Constraints and Considerations

  • The block size would be decided when a file is detected locally / scanned.

  • There should be a defined minimum block size (128 KiB, unchanged) and maximum block size (8 MiB or something?). Block sizes should probably be kept to powers of two, i.e. 128 KiB, 256 KiB, 512 KiB and so on.

  • The block size should be chosen so that the number of blocks is close to some ideal number per file, with some defined mechanism for rounding up and down so that two devices will agree on a block size when seeing the same file, in isolation.

  • The block size may change for an existing file. When a device receives new index data for a file with a different block size it will need to rehash the file with the new block size, then compute the differences and perform the sync as usual. The block size in use should be that for the newest version of a file. Conflict resolution and so on applies as usual, and the block size in use will be the one for the "winning" file.

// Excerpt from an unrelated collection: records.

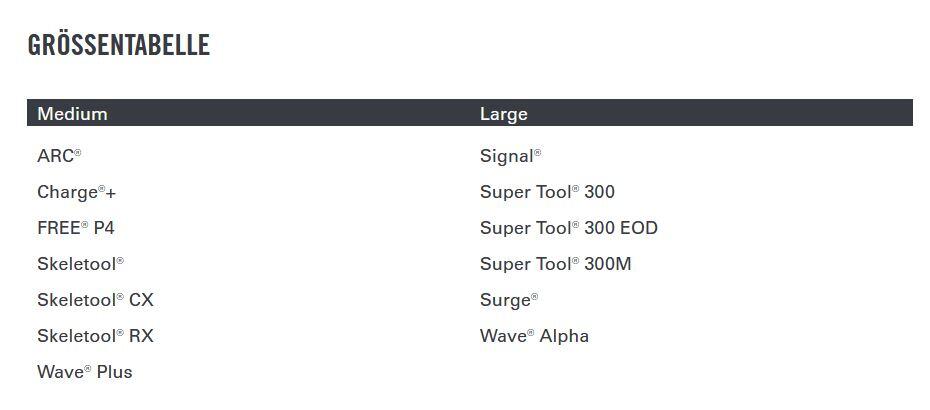Choose Super Tool 300 EOD

pos(568,228)
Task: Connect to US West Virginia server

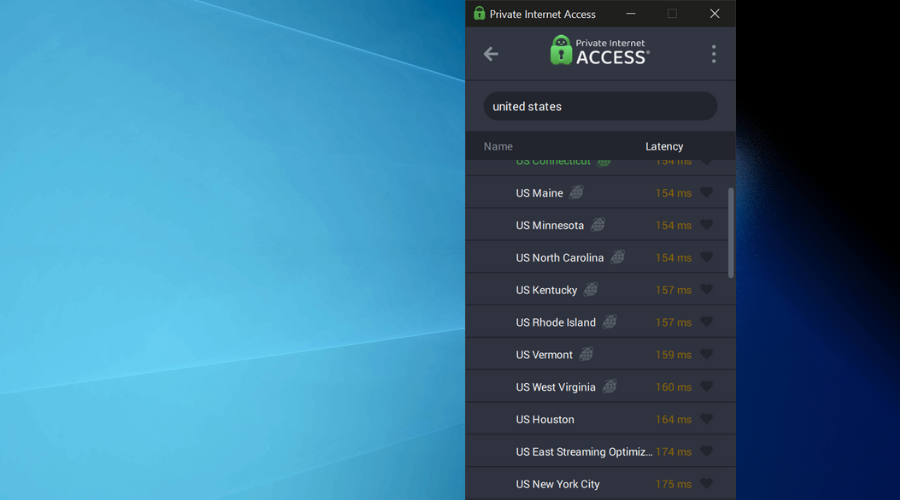Action: click(x=555, y=387)
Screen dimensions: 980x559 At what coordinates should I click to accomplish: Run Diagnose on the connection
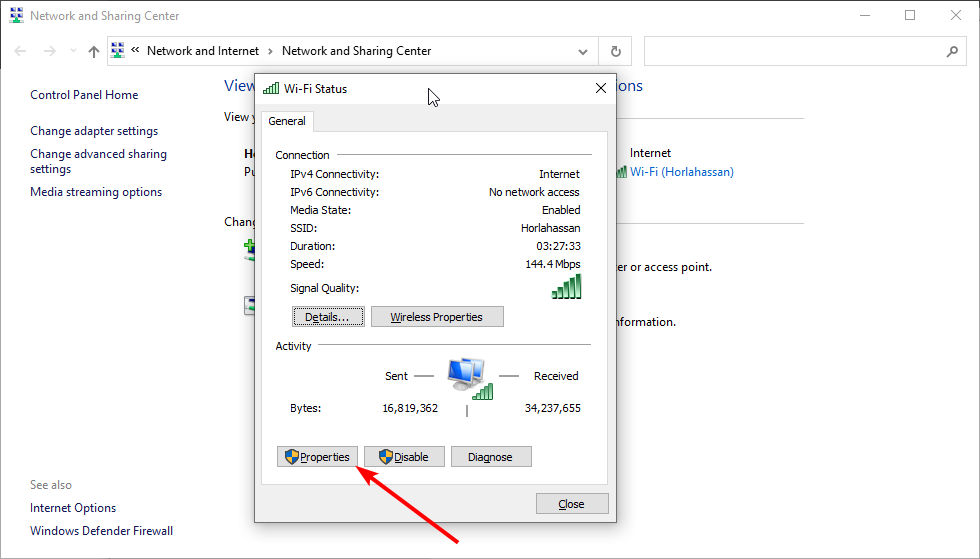point(491,457)
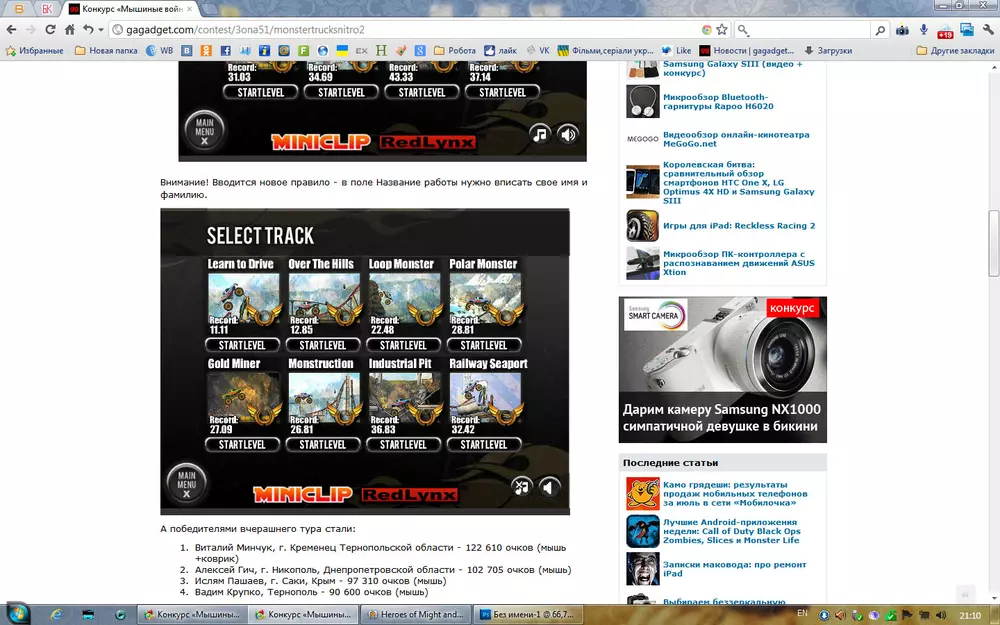The height and width of the screenshot is (625, 1000).
Task: Toggle music in the lower Select Track game
Action: click(521, 487)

  • The block size need not necessarily apply to the blocks transferred in Request/Response messages. In fact, we should probably stick to a smaller size there in order to avoid sending huge messages and the resulting issues with timeouts etc.

Protocol Changes

The FileInfo gains a new BlockSize field.

Block Size Calculation

The following implements the suggested algorithm, selecting a block size optimizing for up to 2000 blocks per file.

func sizing(fileSize int) (blockSize, numBlocks int) {
	const (
		MinBlockSizeExp = 17   // 2^17 = 128 Kib minimum block size
		MaxBlockSizeExp = 24   // 2^24 = 16 MiB maximum block size
		DesiredBlocks   = 2000 // Will aim for 0-2000 blocks per file
	)

	blockSizeExp := log2(fileSize / DesiredBlocks)

	// Clip to min/max
	if blockSizeExp < MinBlockSizeExp {
		blockSizeExp = MinBlockSizeExp
	} else if blockSizeExp > MaxBlockSizeExp {
		blockSizeExp = MaxBlockSizeExp
	}

	// blockSize = 2^blockSizeExp
	blockSize = 1 << blockSizeExp

	// numBlocks = fileSize/blockSize rounded upwards
	numBlocks = fileSize / blockSize
	if fileSize%blockSize != 0 {
		numBlocks++
	}
	return
}

func log2(n int) uint {
	if n <= 0 {
		return 0
	}
	for i := uint(1); i < 64; i++ {
		if n>>i == 0 {
			return i
		}
	}
	return 64
}

Resulting example sizings:

File Size Blocks Block Size
1 KiB 1 131072
1 MiB 8 131072
499 MiB 1996 262144
500 MiB 1000 524288
501 MiB 1002 524288
1 GiB 1024 1048576
2 GiB 1024 2097152
3 GiB 1536 2097152
500 GiB 32000 16777216